**Task description**
This exercise asks for the entries below to be printed exactly.

**Supplied material**
________________

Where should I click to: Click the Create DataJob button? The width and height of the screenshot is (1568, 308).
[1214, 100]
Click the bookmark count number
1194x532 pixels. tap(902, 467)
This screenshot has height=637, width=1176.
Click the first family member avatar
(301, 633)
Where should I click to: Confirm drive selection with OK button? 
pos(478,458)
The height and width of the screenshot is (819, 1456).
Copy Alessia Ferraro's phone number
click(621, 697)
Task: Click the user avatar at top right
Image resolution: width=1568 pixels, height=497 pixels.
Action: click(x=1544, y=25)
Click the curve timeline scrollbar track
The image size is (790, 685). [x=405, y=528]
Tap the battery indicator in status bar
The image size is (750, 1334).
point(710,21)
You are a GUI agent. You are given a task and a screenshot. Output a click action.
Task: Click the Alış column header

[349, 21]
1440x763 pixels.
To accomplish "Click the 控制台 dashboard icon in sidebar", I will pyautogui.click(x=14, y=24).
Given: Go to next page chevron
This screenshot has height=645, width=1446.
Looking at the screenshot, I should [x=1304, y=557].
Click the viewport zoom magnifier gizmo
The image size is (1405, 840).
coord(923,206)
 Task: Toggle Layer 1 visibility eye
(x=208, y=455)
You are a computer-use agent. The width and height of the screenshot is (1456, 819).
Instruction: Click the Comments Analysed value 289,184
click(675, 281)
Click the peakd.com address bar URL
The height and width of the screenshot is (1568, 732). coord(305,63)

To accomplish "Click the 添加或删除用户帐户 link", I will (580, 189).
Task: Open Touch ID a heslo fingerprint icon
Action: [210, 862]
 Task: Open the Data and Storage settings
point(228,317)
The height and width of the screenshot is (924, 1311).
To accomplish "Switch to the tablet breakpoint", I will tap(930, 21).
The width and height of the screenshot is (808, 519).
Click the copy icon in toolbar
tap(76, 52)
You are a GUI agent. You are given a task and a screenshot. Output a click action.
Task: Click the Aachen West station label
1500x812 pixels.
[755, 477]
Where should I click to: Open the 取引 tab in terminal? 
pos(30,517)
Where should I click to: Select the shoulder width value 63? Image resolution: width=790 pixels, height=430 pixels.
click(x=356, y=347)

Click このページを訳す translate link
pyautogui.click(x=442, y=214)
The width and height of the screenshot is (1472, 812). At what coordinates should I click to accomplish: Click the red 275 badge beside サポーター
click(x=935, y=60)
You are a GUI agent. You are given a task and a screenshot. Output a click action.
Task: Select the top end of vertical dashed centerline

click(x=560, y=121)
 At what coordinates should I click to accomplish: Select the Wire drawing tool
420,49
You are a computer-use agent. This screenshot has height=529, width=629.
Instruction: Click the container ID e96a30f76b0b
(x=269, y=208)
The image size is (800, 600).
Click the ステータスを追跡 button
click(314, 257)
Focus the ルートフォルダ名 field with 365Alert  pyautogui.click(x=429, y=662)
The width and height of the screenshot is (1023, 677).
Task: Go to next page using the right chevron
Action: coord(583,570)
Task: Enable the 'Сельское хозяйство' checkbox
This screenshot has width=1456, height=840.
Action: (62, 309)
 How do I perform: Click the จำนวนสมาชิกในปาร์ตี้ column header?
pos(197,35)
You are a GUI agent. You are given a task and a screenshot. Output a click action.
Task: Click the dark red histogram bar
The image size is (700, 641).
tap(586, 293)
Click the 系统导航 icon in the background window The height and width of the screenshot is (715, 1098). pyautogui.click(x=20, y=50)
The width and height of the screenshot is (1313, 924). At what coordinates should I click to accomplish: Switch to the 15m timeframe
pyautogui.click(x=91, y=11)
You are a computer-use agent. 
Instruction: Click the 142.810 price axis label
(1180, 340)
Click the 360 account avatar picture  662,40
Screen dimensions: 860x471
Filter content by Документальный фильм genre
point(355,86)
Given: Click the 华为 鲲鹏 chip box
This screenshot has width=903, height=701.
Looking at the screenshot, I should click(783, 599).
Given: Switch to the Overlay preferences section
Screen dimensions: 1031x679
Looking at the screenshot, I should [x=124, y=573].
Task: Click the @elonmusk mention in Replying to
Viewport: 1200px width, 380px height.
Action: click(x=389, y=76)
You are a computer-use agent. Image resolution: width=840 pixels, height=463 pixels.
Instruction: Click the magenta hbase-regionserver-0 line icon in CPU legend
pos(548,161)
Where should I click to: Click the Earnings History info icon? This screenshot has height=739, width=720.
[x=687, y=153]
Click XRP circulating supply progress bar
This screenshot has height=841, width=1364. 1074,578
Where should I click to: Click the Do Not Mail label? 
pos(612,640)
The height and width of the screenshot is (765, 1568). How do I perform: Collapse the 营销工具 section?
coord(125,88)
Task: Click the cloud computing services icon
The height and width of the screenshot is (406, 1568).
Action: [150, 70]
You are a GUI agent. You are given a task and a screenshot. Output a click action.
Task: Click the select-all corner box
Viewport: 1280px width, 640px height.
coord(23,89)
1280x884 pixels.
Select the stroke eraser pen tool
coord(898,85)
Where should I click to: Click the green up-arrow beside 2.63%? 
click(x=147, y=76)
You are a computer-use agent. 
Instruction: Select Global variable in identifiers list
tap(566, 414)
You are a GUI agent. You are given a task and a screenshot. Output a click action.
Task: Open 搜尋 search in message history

________________

**Answer section**
Where should I click to: Click the Create DataJob button? The width and height of the screenshot is (1568, 308).
[1214, 100]
Click the bookmark count number
1194x532 pixels. tap(902, 467)
This screenshot has height=637, width=1176.
Click the first family member avatar
(301, 633)
Where should I click to: Confirm drive selection with OK button? 
pos(478,458)
The height and width of the screenshot is (819, 1456).
Copy Alessia Ferraro's phone number
click(621, 697)
Task: Click the user avatar at top right
Image resolution: width=1568 pixels, height=497 pixels.
Action: click(x=1544, y=25)
Click the curve timeline scrollbar track
The image size is (790, 685). [x=405, y=528]
Tap the battery indicator in status bar
The image size is (750, 1334).
point(710,21)
You are a GUI agent. You are given a task and a screenshot. Output a click action.
Task: Click the Alış column header

[349, 21]
1440x763 pixels.
To accomplish "Click the 控制台 dashboard icon in sidebar", I will pyautogui.click(x=14, y=24).
Given: Go to next page chevron
This screenshot has height=645, width=1446.
Looking at the screenshot, I should [x=1304, y=557].
Click the viewport zoom magnifier gizmo
The image size is (1405, 840).
coord(923,206)
 Task: Toggle Layer 1 visibility eye
(x=208, y=455)
You are a computer-use agent. The width and height of the screenshot is (1456, 819).
Instruction: Click the Comments Analysed value 289,184
click(675, 281)
Click the peakd.com address bar URL
The height and width of the screenshot is (1568, 732). coord(305,63)

To accomplish "Click the 添加或删除用户帐户 link", I will (580, 189).
Task: Open Touch ID a heslo fingerprint icon
Action: [210, 862]
 Task: Open the Data and Storage settings
point(228,317)
The height and width of the screenshot is (924, 1311).
To accomplish "Switch to the tablet breakpoint", I will tap(930, 21).
The width and height of the screenshot is (808, 519).
Click the copy icon in toolbar
tap(76, 52)
You are a GUI agent. You are given a task and a screenshot. Output a click action.
Task: Click the Aachen West station label
1500x812 pixels.
[755, 477]
Where should I click to: Open the 取引 tab in terminal? 
pos(30,517)
Where should I click to: Select the shoulder width value 63? Image resolution: width=790 pixels, height=430 pixels.
click(x=356, y=347)

Click このページを訳す translate link
pyautogui.click(x=442, y=214)
The width and height of the screenshot is (1472, 812). At what coordinates should I click to accomplish: Click the red 275 badge beside サポーター
click(x=935, y=60)
You are a GUI agent. You are given a task and a screenshot. Output a click action.
Task: Select the top end of vertical dashed centerline

click(x=560, y=121)
 At what coordinates should I click to accomplish: Select the Wire drawing tool
420,49
You are a computer-use agent. This screenshot has height=529, width=629.
Instruction: Click the container ID e96a30f76b0b
(x=269, y=208)
The image size is (800, 600).
Click the ステータスを追跡 button
click(314, 257)
Focus the ルートフォルダ名 field with 365Alert  pyautogui.click(x=429, y=662)
The width and height of the screenshot is (1023, 677).
Task: Go to next page using the right chevron
Action: coord(583,570)
Task: Enable the 'Сельское хозяйство' checkbox
This screenshot has width=1456, height=840.
Action: (62, 309)
 How do I perform: Click the จำนวนสมาชิกในปาร์ตี้ column header?
pos(197,35)
You are a GUI agent. You are given a task and a screenshot. Output a click action.
Task: Click the dark red histogram bar
The image size is (700, 641).
tap(586, 293)
Click the 系统导航 icon in the background window The height and width of the screenshot is (715, 1098). pyautogui.click(x=20, y=50)
The width and height of the screenshot is (1313, 924). At what coordinates should I click to accomplish: Switch to the 15m timeframe
pyautogui.click(x=91, y=11)
You are a computer-use agent. 
Instruction: Click the 142.810 price axis label
(1180, 340)
Click the 360 account avatar picture  662,40
Screen dimensions: 860x471
Filter content by Документальный фильм genre
point(355,86)
Given: Click the 华为 鲲鹏 chip box
This screenshot has width=903, height=701.
Looking at the screenshot, I should click(783, 599).
Given: Switch to the Overlay preferences section
Screen dimensions: 1031x679
Looking at the screenshot, I should [x=124, y=573].
Task: Click the @elonmusk mention in Replying to
Viewport: 1200px width, 380px height.
Action: click(x=389, y=76)
You are a computer-use agent. Image resolution: width=840 pixels, height=463 pixels.
Instruction: Click the magenta hbase-regionserver-0 line icon in CPU legend
pos(548,161)
Where should I click to: Click the Earnings History info icon? This screenshot has height=739, width=720.
[x=687, y=153]
Click XRP circulating supply progress bar
This screenshot has height=841, width=1364. 1074,578
Where should I click to: Click the Do Not Mail label? 
pos(612,640)
The height and width of the screenshot is (765, 1568). How do I perform: Collapse the 营销工具 section?
coord(125,88)
Task: Click the cloud computing services icon
The height and width of the screenshot is (406, 1568).
Action: [150, 70]
You are a GUI agent. You are given a task and a screenshot. Output a click action.
Task: Click the select-all corner box
Viewport: 1280px width, 640px height.
coord(23,89)
1280x884 pixels.
Select the stroke eraser pen tool
coord(898,85)
Where should I click to: Click the green up-arrow beside 2.63%? 
click(x=147, y=76)
You are a computer-use agent. 
Instruction: Select Global variable in identifiers list
tap(566, 414)
You are a GUI agent. You are given a task and a screenshot. Output a click action.
Task: Open 搜尋 search in message history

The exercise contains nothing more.